War Comes Home: The Excessive Militarization of American Policing  - dublinben
https://www.aclu.org/war-comes-home-excessive-militarization-american-policing
======
jqm
A few years ago a shop owner I know was burglarized.

He asked me to help him get the surveillance tapes into a format he could
present in court, so I did so. Reviewing the tapes while transferring was
interesting. It was a simple burglary. A guy came in through the roof. He
appeared to be high on crack or crystal meth and weighed probably 100 pounds.
He tripped the alarm, panicked, ran about the store, couldn't get out and
eventually exited back through the roof. This was about 3 in the morning. 15
or 20 minutes later 2 officers arrived with my friend in his pajamas looking
sleepy. He let them in and they crept about the store pistols drawn. No one
was there.
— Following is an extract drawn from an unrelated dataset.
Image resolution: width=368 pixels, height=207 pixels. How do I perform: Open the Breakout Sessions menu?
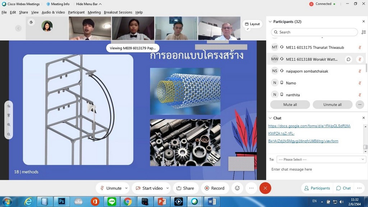(x=118, y=12)
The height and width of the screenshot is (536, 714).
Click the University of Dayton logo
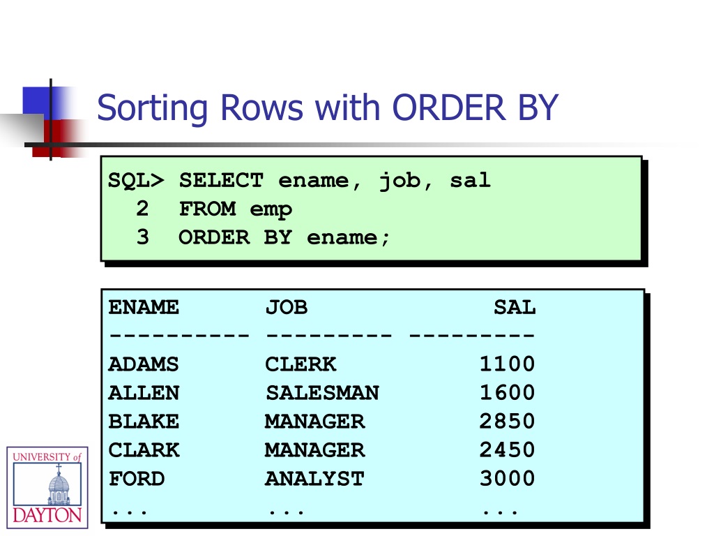click(47, 487)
One of the officers pointed to the drop ceiling (good call... there
was a gaping hole there) and they eventually exited the store. 3 or 4 hours
later the swat team arrived. They stood behind shields and put in some sort of
gas bomb. The tapes filled with smoke and you couldn't see anything for a
period. Then, a number of officers entered with gas masks and examined inside
the drop ceiling with a camera. No one was there of course. There were
probably not less than 15 of them and they stayed around until noon or so
wandering about and poking stuff. At one point one of the officers noticed the
surveillance camera and turned it so they couldn't be filmed further. No one
was brutalized but it appeared to be extreme over reaction. The store reeked
of tear gas for weeks. I have to wonder exactly what the cost was to
taxpayers. This certainly isn't an extreme case but it was an eye opener. Lots
of these guys just want to play GI Joe and don't care what they damage nor how
much money they waste. It is time for some reform.

------
adamnemecek
Holy fuck

[https://www.aclu.org/secure/limit-abusive-use-
swat?ms=web_14...](https://www.aclu.org/secure/limit-abusive-use-
swat?ms=web_140624_crimjustice_militarization) (middle to bottom)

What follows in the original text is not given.